Chelation therapy for heart disease is an alternative treatment that may be an option for some patients. This therapy is not traditionally used for heart disease, but for lead and mercury poisoning. Whether or not this alternative therapy is effective or not for heart disease is shrouded in controversy and the results of various studies are mixed.

What is Chelation Therapy?

During this therapy, EDTA, a man-made amino acid, is injected in a vein. EDTA works to eliminate heavy metal toxins from the blood by binding to them. Disodium EDTA is the type used when treating heart disease, but it has only been approved when used to treat toxic levels of digitalis.

The theory behind chelation therapy for heart disease is that the medicine will bind to the calcium present in plaques in the arteries. Once this occurs, the plaques are then swept away as the medicine travels through the bloodstream.

The belief is that if this therapy can sweep heavy metals out of the body, it can sweep plaque out too, which in turn, would theoretically treat heart disease.

This therapy is generally administered over the course of 40 weeks, once a week. Therapy is done intravenously in a doctor's office.
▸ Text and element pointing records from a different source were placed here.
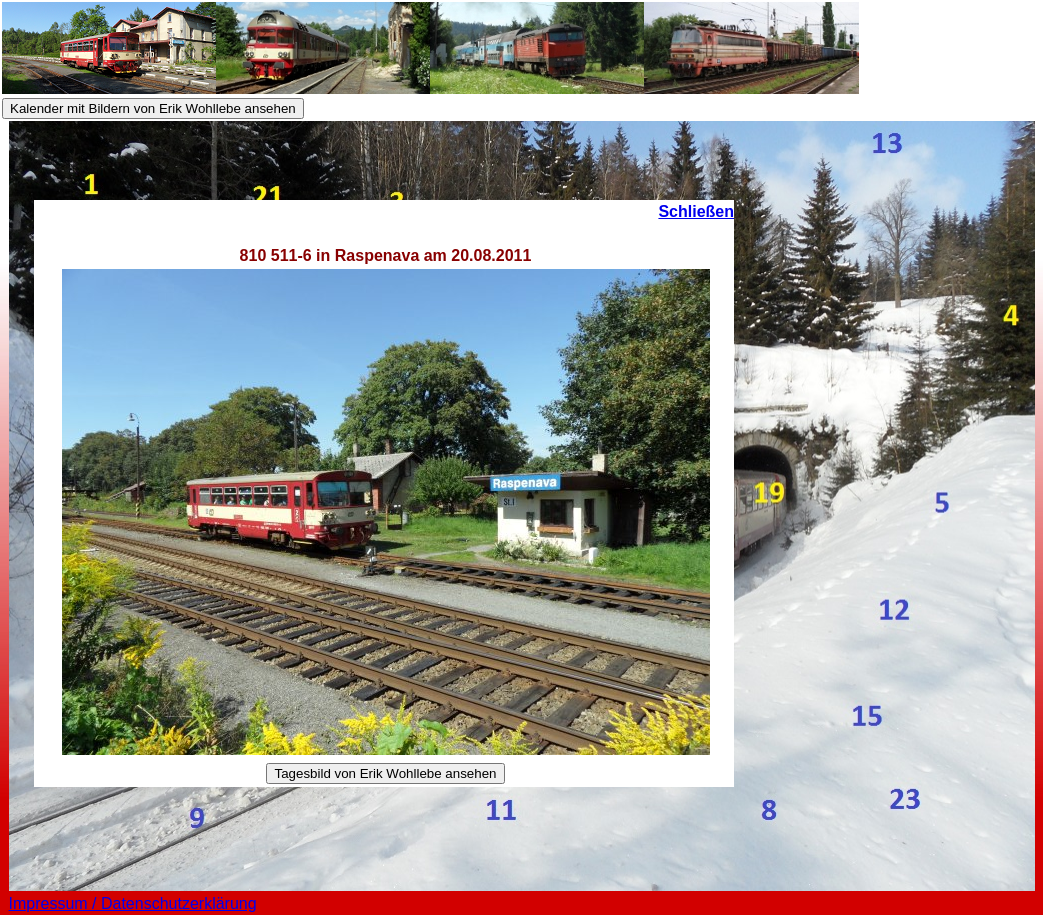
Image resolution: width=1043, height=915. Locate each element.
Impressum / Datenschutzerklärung (133, 903)
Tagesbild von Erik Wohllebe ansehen (385, 773)
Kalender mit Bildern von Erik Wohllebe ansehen (153, 108)
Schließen (696, 211)
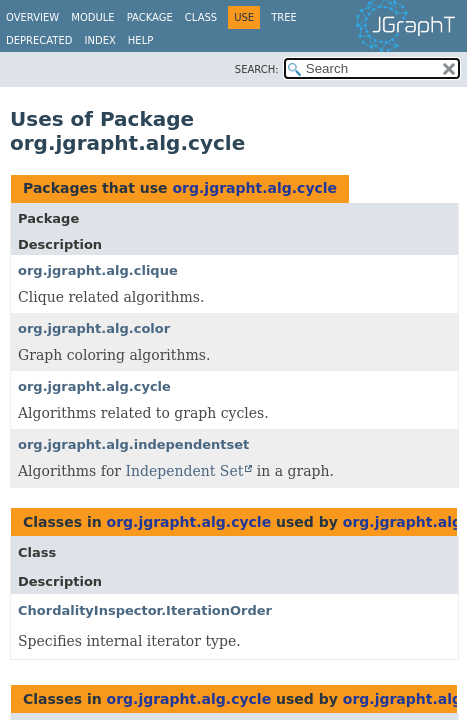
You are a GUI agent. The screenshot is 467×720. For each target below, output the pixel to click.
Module (92, 17)
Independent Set (184, 471)
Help (140, 40)
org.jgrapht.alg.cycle (254, 188)
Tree (284, 17)
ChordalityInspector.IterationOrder (145, 610)
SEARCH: (257, 69)
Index (100, 40)
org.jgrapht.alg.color (94, 328)
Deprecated (39, 40)
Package (150, 17)
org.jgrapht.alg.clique (98, 270)
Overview (32, 17)
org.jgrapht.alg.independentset (133, 444)
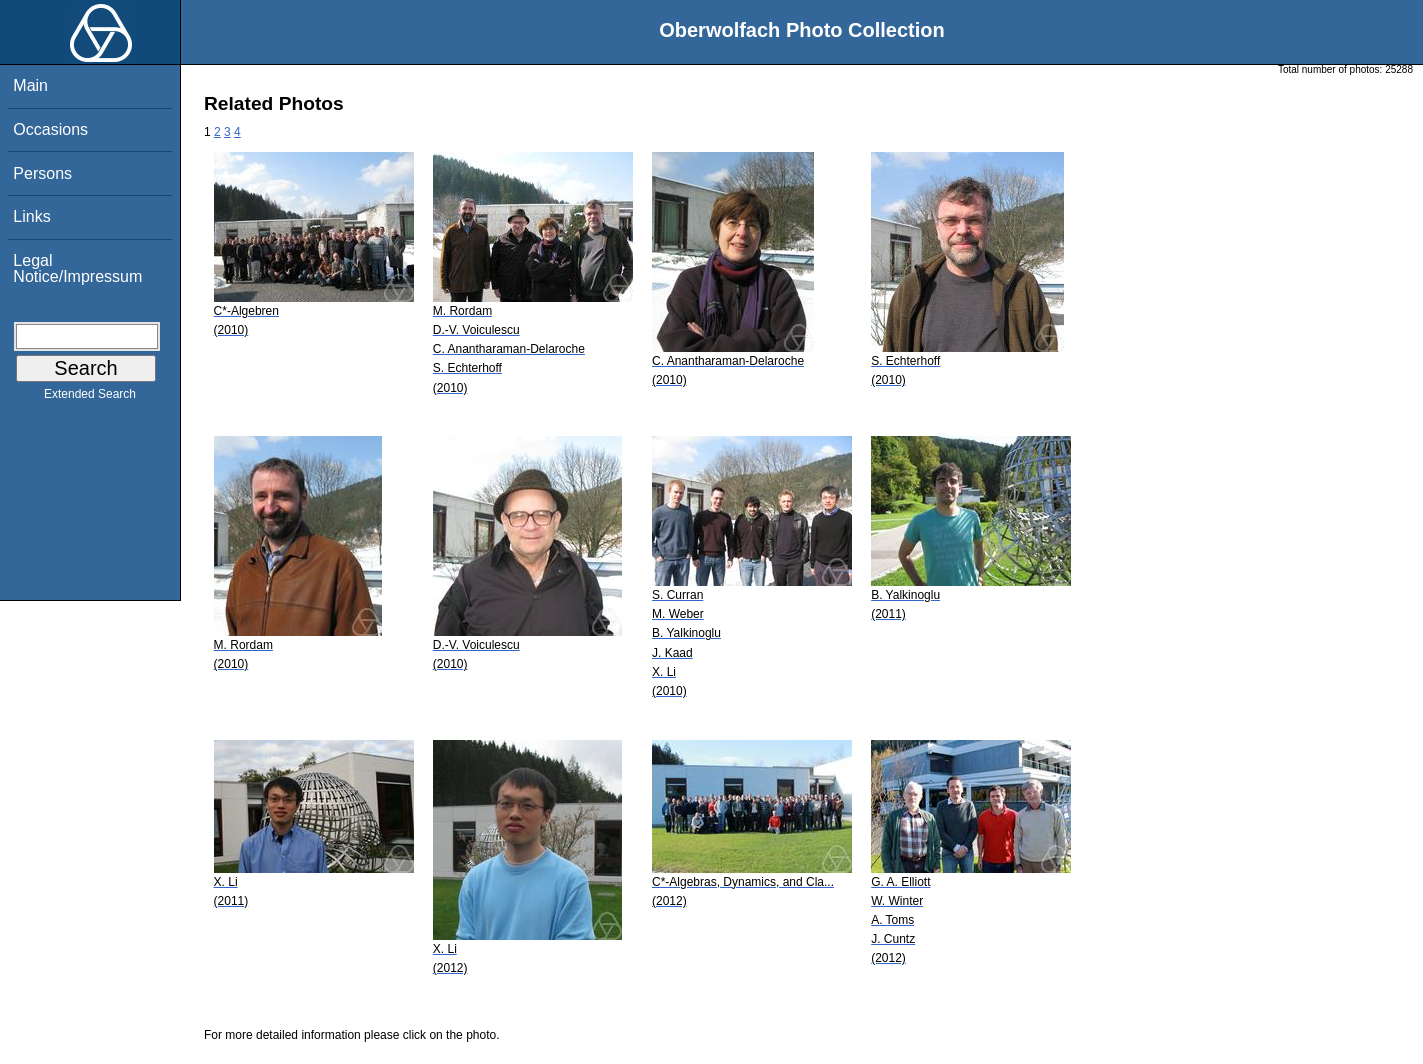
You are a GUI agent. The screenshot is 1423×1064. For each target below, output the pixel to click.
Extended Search (90, 398)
If given orally, lead and iron chelators are usually available.

Are There Any Safety Concerns?

The biggest safety concern is that this therapy is not approved by the Food and Drug Administration to treat heart disease and the American Heart Association does not recommend it to treat heart disease.

Side effects are possible with this therapy, including injection site burning, sudden drop in blood pressure, nausea, inability to create new blood cells, fever, headache, vomiting and mineral deficiencies. To help prevent the mineral deficiencies, patients will be given special supplements after therapy containing large amounts of the minerals this therapy removes from the body. Some patients still experience mineral deficiencies, but this does help many patients as long as they strictly follow the instructions.
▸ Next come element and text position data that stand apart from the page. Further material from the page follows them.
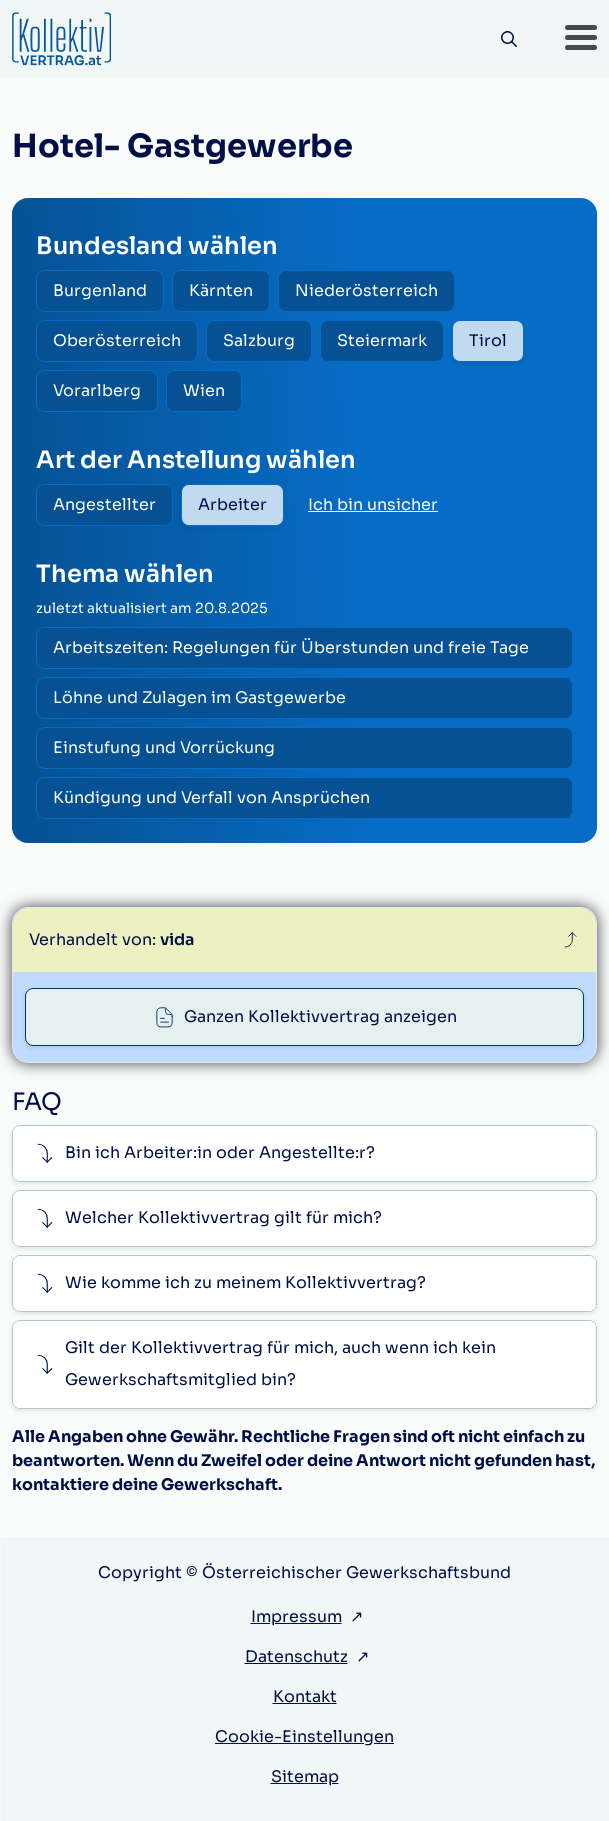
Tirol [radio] (488, 340)
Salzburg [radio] (259, 340)
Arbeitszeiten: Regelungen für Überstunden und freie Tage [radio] (291, 647)
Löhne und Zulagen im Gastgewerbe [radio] (199, 697)
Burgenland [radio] (100, 290)
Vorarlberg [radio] (97, 390)
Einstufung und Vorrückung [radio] (164, 747)
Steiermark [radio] (382, 340)
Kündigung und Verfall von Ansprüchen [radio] (211, 797)
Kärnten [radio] (221, 290)
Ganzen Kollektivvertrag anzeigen (320, 1016)
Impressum (296, 1616)
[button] (581, 39)
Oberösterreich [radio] (117, 340)
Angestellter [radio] (104, 504)
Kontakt (305, 1696)
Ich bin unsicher (373, 504)
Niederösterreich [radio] (366, 290)
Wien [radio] (204, 390)
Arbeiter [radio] (232, 504)
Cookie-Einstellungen (304, 1736)
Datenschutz (296, 1656)
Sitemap (305, 1776)
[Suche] (508, 39)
In rare cases, permanent kidney failure or damage has occurred. In some studies, death has occurred.

All patients who choose to try this therapy should never stop any conventional medical treatments for heart disease because chelation therapy is not proven to work.

Chelation Therapy Research

As of today, this therapy is still under investigation and is still being studied. The National Institutes of Health is conducting a large study right now to try and determine whether or not chelation therapy is effective for heart disease.

While there is no research to support it, chelation therapy has also been proposed as a treatment for other medical conditions, such as multiple sclerosis, cancer, schizophrenia and autism.